Any injury to the spine and spinal cord is potentially life changing. Along with the rest of the spine, the C7 vertebra protects and carries the delicate spinal cord from the skull to the base of the spine. All of the human nervous system is connected through the spinal cord, anything that damages it will limit the ability of the brain to send messages around the body and could result in paralysis. The general rule is, the higher up the spine the injury the more severe the loss of function or feeling and the lower the injury the lesser the degree of severity. As C7 is located at the base of the neck, any significant damage to it could result in complete loss of mobility below this point.
Spinal cord injury is commonly caused by trauma from accidents such as falls from a horse, car crashes and sports injuries. In these cases the impact can cause fracture or dislocation of the vertebra and also damage to the discs that separate the vertebrae from each other. The symptoms of any damage can range from pins and needles and numbness to loss of movement. If a fracture or dislocation is suspected the patient will be immobilised as soon as possible to stop any further damage, before being X-Rayed to clarify the diagnosis. However if the injury is to the disc, or nerve involvement is a possibility, an MRI scan would be used as this type of injury cannot always be picked up by an X-ray.
Management and treatment of any spinal cord injury needs to be as rapid as possible to minimise long term problems. For a simple fracture of the bone that had not impacted on the spinal cord, immediate treatment for an injury to C7 vertebra would be immobilisation of the neck with a neck brace to give the bone time to heal. For a more serious injury, surgery would be needed to decompress the vertebrae and relieve pressure on the spinal cord. As the spine is a very delicate and complex structure, even surgery cannot always repair the damage done by serious trauma and any damage done to the spinal cord itself is usually permanent.

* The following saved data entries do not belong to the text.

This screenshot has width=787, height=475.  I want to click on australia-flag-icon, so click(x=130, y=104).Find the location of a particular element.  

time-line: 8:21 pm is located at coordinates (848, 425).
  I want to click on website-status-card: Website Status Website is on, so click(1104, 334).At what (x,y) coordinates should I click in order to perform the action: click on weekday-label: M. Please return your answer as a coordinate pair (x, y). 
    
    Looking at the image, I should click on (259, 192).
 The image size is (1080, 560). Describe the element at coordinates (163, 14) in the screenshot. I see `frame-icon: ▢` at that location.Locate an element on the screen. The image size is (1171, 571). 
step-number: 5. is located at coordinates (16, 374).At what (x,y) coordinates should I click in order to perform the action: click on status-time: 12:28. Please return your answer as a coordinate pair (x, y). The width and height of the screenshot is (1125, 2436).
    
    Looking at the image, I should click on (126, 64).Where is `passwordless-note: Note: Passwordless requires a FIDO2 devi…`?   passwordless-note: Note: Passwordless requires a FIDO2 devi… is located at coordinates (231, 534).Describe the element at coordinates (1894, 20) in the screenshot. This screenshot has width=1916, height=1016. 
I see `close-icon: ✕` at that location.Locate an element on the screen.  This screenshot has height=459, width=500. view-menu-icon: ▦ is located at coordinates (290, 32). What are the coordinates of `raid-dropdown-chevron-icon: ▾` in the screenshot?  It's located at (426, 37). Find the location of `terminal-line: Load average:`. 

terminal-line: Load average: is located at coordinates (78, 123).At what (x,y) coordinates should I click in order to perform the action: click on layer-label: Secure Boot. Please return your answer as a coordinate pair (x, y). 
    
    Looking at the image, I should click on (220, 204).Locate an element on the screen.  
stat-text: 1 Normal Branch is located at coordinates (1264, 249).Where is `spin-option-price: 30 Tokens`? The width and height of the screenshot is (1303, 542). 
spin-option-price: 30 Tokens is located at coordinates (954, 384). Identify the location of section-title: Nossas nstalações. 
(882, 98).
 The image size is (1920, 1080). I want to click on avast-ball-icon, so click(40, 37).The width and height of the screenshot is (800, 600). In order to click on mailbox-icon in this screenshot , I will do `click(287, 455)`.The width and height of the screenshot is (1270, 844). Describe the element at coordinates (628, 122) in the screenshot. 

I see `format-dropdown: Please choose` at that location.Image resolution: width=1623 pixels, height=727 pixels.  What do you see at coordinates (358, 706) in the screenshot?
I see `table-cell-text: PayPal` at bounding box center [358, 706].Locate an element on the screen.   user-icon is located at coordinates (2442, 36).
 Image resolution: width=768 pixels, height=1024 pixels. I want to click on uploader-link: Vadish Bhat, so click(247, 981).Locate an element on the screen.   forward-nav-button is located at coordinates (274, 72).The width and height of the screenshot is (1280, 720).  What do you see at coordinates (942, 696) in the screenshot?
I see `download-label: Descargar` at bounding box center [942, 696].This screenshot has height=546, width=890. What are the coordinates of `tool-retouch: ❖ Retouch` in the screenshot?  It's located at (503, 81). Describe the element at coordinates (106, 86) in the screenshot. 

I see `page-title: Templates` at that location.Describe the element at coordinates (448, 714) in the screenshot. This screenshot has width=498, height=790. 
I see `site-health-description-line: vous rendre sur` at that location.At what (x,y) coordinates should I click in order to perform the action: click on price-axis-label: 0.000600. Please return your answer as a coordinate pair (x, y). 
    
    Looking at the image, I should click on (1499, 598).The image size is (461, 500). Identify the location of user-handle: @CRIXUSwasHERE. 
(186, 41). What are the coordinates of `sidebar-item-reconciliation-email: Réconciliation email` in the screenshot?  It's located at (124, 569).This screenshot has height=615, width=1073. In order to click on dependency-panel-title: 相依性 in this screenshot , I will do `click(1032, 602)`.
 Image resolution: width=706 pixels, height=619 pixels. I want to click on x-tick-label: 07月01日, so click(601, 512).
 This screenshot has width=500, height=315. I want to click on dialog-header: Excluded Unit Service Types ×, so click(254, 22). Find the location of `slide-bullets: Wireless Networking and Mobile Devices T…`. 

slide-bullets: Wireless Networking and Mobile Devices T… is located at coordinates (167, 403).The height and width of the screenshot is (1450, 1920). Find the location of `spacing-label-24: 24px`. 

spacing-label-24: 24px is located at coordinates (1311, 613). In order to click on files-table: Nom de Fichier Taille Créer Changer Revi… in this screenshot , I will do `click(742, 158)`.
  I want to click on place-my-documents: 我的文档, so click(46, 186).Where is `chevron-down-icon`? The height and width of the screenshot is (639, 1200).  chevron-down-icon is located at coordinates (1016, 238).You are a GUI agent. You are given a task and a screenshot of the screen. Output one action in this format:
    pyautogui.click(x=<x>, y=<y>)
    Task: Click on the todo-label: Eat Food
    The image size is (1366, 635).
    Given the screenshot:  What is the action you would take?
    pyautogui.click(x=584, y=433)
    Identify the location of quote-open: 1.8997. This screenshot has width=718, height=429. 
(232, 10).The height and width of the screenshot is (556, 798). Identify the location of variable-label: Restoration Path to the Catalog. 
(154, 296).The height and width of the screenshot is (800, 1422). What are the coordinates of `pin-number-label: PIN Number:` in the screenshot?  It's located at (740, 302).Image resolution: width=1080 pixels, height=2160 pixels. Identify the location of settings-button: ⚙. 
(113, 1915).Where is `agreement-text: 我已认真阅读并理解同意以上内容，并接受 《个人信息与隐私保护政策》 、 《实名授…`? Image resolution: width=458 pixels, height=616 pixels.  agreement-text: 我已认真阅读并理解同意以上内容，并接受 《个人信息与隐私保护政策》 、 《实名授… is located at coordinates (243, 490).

Following treatment, the prognosis for a C7 injury can vary greatly depending on how bad the initial injury was and the speed and quality of the treatment. Complete recovery is possible and obviously the most desirable outcome, however at the opposite end of the scale, lifelong paralysis from the shoulders down is a possibility. If the spinal cord injury has caused permanent damage the patient would be confined to a wheelchair with no movement or feeling in the legs or trunk. However they would have full head and neck movement, their breathing would not be compromised and they would have full arm and wrist movement with limited ability in the fingers.
Doctors and scientists continue to study and develop new treatments to repair damage to the spinal cord and hope in the future that this sort of injury will no longer be permanent.